Lidar com elas, transformá-las não é privilégio dos artistas.
Não é dado só a eles sentir simpatia pela matéria.
É parte da vida cotidiana, parte de experiências tão simples como abrir uma gaveta e pegar um objeto amado.
Como fazer ponta em um lápis, diz Bachelard citando Michel Leiris.
Tudo aí é fruição.
O ruído do cortar, o perfume de madeira, o ajustar a pressão a faca.
Nada falta, nem sons, nem odores.

"Tempo de Camélia".
Zelita Seabra

Considero este livro como um naco de pão.
Um dia, fugindo da Avenida Paulista, de uma certa livraria, eu o encontrei.
Nosso encontro nem foi por amor.
Foi necessidade.
Ele sabia que eu precisava dele como alimento.
Naquele tempo eu visitava livrarias e pedia indicações de boa leitura.
Mas como sou exagerada quando me apaixono, precisava evitar o ambiente porque não conseguia sair de lá sem comprar.
Entrava pedindo ao Deus da literatura que não me permitisse comprar nada.
Saía satisfeita com dois exemplares ou mais feliz da vida feito uma criança que só desejava agora a sombra de uma mangueira e um pacote de biscoito.
E a presença daquela paixão momentânea que me levaria a viajar.
Até a última página.
Como é difícil estar numa viagem maravilhosa e a viagem acabar assim do nada?
E como rei morto é rei posto?
Assim que findava uma leitura eu corria à livraria buscar outro.O
difícil é que a livraria me foi apresentada numa época difícil de minha vida.
Pouco dinheiro, muitas contas a pagar.
Naquele tempo estávamos tentando erguer lá em casa as paredes de alvenaria.
O madeirite que usamos pra erguer as paredes eram quase descartáveis.
Já dava pra ver o outro lado da rua através deles.
Um dia até acordamos com uma cobra de um metro mais ou menos dentro de casa.
Quase dormindo entre nós.
E já estávamos chegando em ponto de laje.
Comprávamos material de seis em seis meses, quando findava um carnê abríamos outro.
Porque além da dívida com material tinha os passes escolares das crianças, o mercado, água, luz, telefone, o fubá das doze cachorras e os diversos.
As cachorras não eram minhas, as crianças acharam na rua e trouxeram pra casa, como eu permiti me tornei responsável por elas.
Os diversos era uma pizza por mês, talvez um cinema gratuito, visitas ao museu do Ipiranga e alguma festinha perto de casa.
Um dia andando pela livraria eu encontrei um livro que falava de África e quis que ele fosse morar em casa pra folheá-lo sem pressa.
Mas tinha um empecilho, o preço.

DADOS FORNECIDOS:
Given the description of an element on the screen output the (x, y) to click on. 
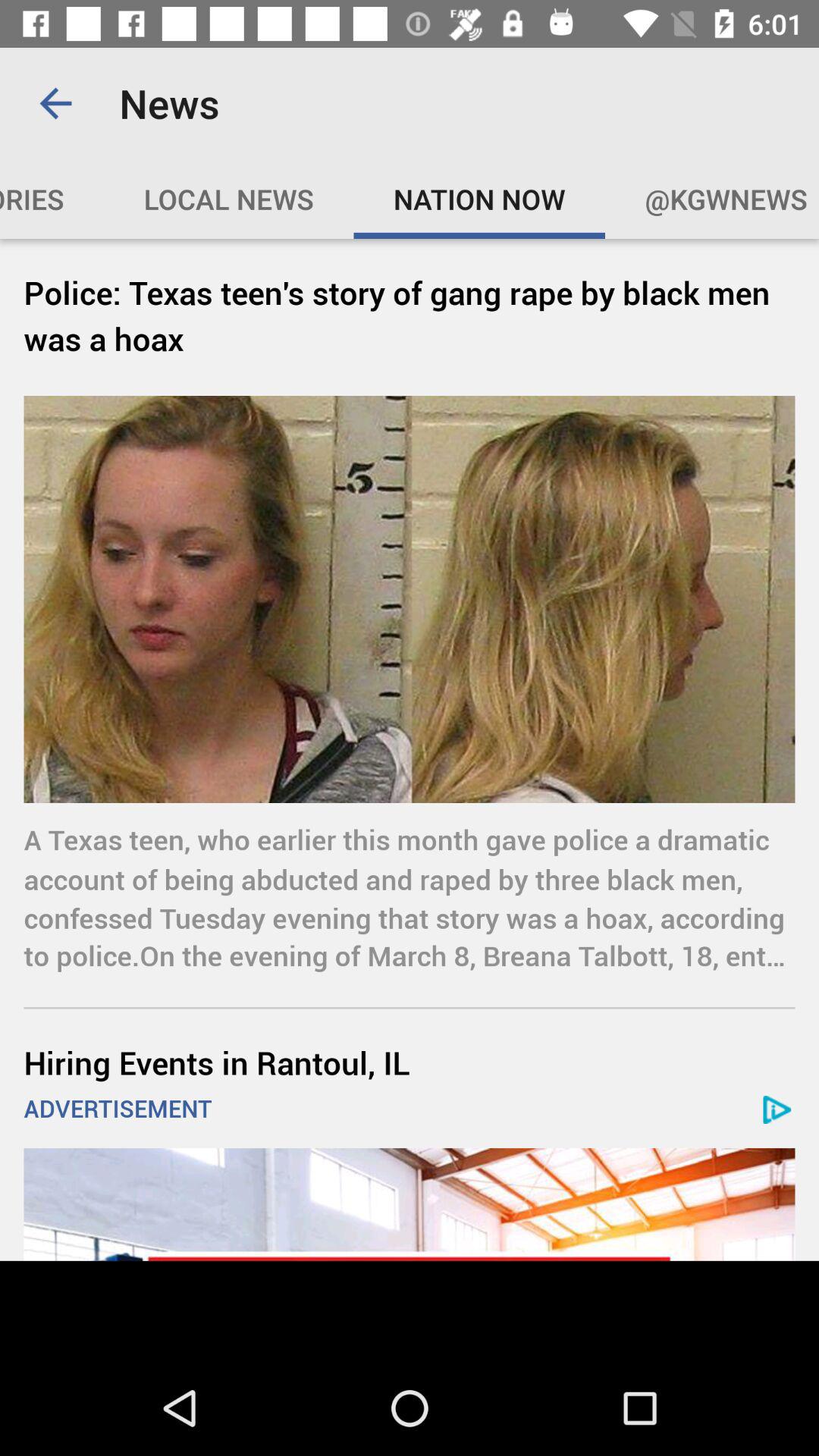
select advertisement (409, 1204)
Given the description of an element on the screen output the (x, y) to click on. 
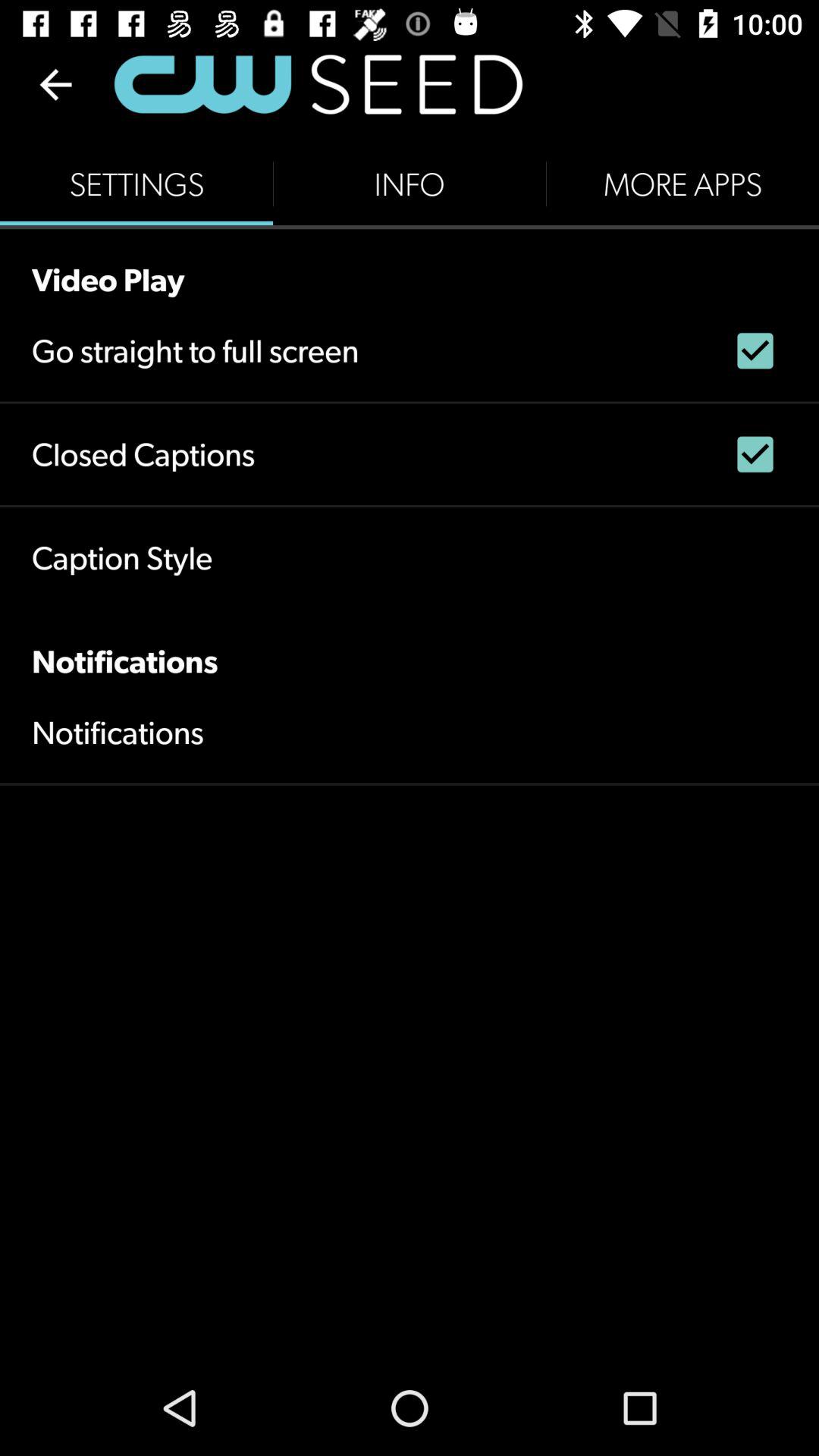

TAREFAS PROPOSTAS:
A - Passe para o inglês esta frase do texto de apoio: "Considero este livro como um naco de pão."
B - Reproduza fielmente o trecho do texto de apoio que vai de "Foi necessidade." a "é rei posto?".
C - Dê sequência ao relato sobre o livro de África encontrado na livraria, começando logo após a última frase do texto de apoio.

RESPOSTAS ESPERADAS:
A - I consider this book a hunk of bread.

B -
Foi necessidade.
Ele sabia que eu precisava dele como alimento.
Naquele tempo eu visitava livrarias e pedia indicações de boa leitura.
Mas como sou exagerada quando me apaixono, precisava evitar o ambiente porque não conseguia sair de lá sem comprar.
Entrava pedindo ao Deus da literatura que não me permitisse comprar nada.
Saía satisfeita com dois exemplares ou mais feliz da vida feito uma criança que só desejava agora a sombra de uma mangueira e um pacote de biscoito.
E a presença daquela paixão momentânea que me levaria a viajar.
Até a última página.
Como é difícil estar numa viagem maravilhosa e a viagem acabar assim do nada?
E como rei morto é rei posto?

C -
Custava R$380,00.
R$380,00 era o valor que precisávamos pra comprar vinte sacos de cimento.
Mas como resistir à força que o amor reserva pra gente?
Como usar a irresponsabilidade a seu favor?
Como viver aquele momento, sem deixar a culpa me corroer por dentro?
Não resisti e comprei.
Cheguei em casa com o objeto da minha paixão escondido nas costas.
Escondi no quarto pra ele se acostumar com a nova família.
Eu precisava escondê-lo porque era grave gastar dinheiro com supérfluo quando o necessário pedia reparação.
Era pra ser segredo, mas qual o vivente que apaixonado consegue fazer segredo de sua mais nova paixão?
Toda hora eu achava um momento de me esgueirar de meu posto de mulher mãe negra sem dinheiro.
Pra viver a aventura daquela viagem.
E eu fui descoberta.
- Que livro é este?
- Achei!
A culpa corroeu em mim.
Foi desde então que resolvi mudar de caminho e não ir mais à tal livraria.
Mudei de caminho, troquei a Rebouças pela Teodoro Sampaio.
Mas não me livrei de loja, de livro, troquei a livraria pelo sebo.

E foi ali que vi, folheei o livro e o deitei de volta na banca.
Mas Amanda, minha amiga que nem era de leitura.
Amanda gostava de mudar a cor do cabelo.
Tem quem não goste de cor.
Tem quem não suporte leitura.
Os estabelecidos sempre caçaram e torturaram o inovador.
Os inovadores sempre torturaram os estabelecidos.
A economia é gritante na hora de alimentar nossa vontade.
Amanda pegou o livro e disse:
- Não sei por que, mas acho que este livro é a sua cara.
- Mas tá horrível, todo rasgado, faltando pedaço, deve faltar até páginas.
Pelo sim ou pelo não, comprei, era barato.
Já no ônibus comecei a folhear minha mais nova aquisição e ali nasceu o amor.
Tem amores que valem 380.
Tem alimentos que valem R$3,80, foi o que paguei pelo "Tempo de Camélia".
Era livro, amor, alimento necessário.
Eu nunca mais pude viver sem ele.
Sim, faltavam páginas, por isso, assim que pude, comprei um exemplar novo pela internet.
E dei um altar, um lugar de honra ao primeiro livro.
E até hoje somos unha e carne.
E não consigo dizer o quanto este livro me devolveu a mim.
Além de me encaminhar às bibliotecas e à pesquisa sobre tudo o que eu queria e precisava saber.
Eu enchi o ndotolo das minhas fruteiras de doçura de letras.
E foi neste caminhar que notei que cada tempo tem um cheiro e uma cor.
Quando eu sinto o cheiro de café sendo coado, volto a uma releitura distante lá na cozinha de minha mãe.
Não o café de máquina, os sintéticos, mas o legítimo café passado no saco.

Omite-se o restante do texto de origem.